Chaque année, sur mon "Giant Advanced", préparé par le pote Joël (un vrai pro !), je flirte avec les 10.000 kilomètres, dont la plupart effectués seul ; sans doute mon côté un peu solitaire..!
La Musique, au rythme des saisons

pelemelemusic
Quand j'étais ado, au Canal, j'étais une perpétuelle nuisance pour mes voisins ; fenêtres ouvertes et musique à fond, vous voyez le genre ? Pour le coup, en vieillissant, je n'ai pas beaucoup changé. La chance, pour mes voisins, c'est que je ne sois que rarement chez moi ! C'est donc en voiture que je me laisse aller... à la grande surprise de certains Courcouronnais que je croise dans la rue !
En dehors de Prince (dont j'ai bien 130 albums !), de Depeche Mode, de Duran Duran, de U2, de Peter Gabriel, de Cure ou encore de Madonna (j'ai de la chance, ils ont survécu aux années 80 et nous offrent encore de bons albums et de bons concerts, notamment les derniers de Depeche Mode et  de  Duran Duran  à Paris), mes copains me traitaient souvent de “vieux con” ; car j'étais résolument 70's, vieille France et classique. Au milieu des années 80, cela faisait tache ! Mais au moins, je n'ai pas renié mes premières amours !
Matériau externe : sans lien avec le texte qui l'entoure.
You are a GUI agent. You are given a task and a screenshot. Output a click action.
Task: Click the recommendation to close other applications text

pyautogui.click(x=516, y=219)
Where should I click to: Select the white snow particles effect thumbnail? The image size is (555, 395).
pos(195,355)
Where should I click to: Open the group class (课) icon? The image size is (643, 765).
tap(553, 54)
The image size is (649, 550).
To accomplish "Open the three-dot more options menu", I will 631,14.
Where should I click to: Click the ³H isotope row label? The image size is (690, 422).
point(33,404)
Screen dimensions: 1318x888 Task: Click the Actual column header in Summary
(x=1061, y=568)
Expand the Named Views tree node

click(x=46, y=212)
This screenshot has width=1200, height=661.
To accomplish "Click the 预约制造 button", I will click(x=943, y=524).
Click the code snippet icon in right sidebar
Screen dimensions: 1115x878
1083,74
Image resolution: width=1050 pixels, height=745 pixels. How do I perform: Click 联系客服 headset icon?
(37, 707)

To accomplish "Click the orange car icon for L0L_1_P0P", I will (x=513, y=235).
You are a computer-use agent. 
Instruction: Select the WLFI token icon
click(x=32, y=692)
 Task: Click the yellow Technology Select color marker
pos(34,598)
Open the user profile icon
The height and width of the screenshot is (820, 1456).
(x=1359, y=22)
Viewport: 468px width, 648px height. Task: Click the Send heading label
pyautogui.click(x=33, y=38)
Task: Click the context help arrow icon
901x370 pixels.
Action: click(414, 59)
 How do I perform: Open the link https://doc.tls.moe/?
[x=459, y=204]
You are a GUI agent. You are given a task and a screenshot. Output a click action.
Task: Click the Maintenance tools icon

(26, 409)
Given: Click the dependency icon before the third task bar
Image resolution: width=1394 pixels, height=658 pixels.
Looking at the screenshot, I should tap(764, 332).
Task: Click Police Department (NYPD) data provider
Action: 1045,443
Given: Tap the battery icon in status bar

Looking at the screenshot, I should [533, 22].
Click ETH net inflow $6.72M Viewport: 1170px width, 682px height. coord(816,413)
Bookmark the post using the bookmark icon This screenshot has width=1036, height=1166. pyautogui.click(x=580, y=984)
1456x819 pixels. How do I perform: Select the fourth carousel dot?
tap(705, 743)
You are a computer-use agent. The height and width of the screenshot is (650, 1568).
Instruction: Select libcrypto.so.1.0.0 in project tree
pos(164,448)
J'adore Prince, disais-je, sans limite et en toutes circonstances depuis 20 ans même s’il faut reconnaitre une baisse évidente de créativité sur les derniers albums, il est toujours incroyable sur scène c’était vrai au Grand Palais il y’a quelque mois ; ça le seras encore à Arras en juillet. J'en ai même eu le look. Si, si : cheveux longs, boucles d'oreilles, pantalon façon menthos et crayon noir autour des yeux ! Mais désolé, je garde les photos pour moi ;-).
Grande toile et petit écran

pelemelecine
J'ai commencé ma modeste carrière en rédigeant des critiques de cinéma ; à l'époque, je voyais 4 à 5 films par semaine, du genre plutôt élitiste. Aujourd'hui, ça m'emmerde. Je vais plutôt au ciné (4 à 5 fois... par an !) pour me détendre, m'amuser, sortir avec ma femme ou encore faire plaisir à mes enfants !
La télé, c'est un peu pareil, c'est à dire quand j'ai le temps. Or donc, sorti des matches de l'OM, des Bleus et du Stade Français (là, je n'en rate pas une miette et, si tel devait être le cas, j'enregistre et je regarde la nuit !), c'est plutôt au hasard de l'heure à laquelle je rentre...

Cinéma
Dans la série grandes fresques historiques, je n’en rate pas une... A commencer par Les Misérables de Robert Hossein, avec Lino Ventura et Michel Bouquet (1981).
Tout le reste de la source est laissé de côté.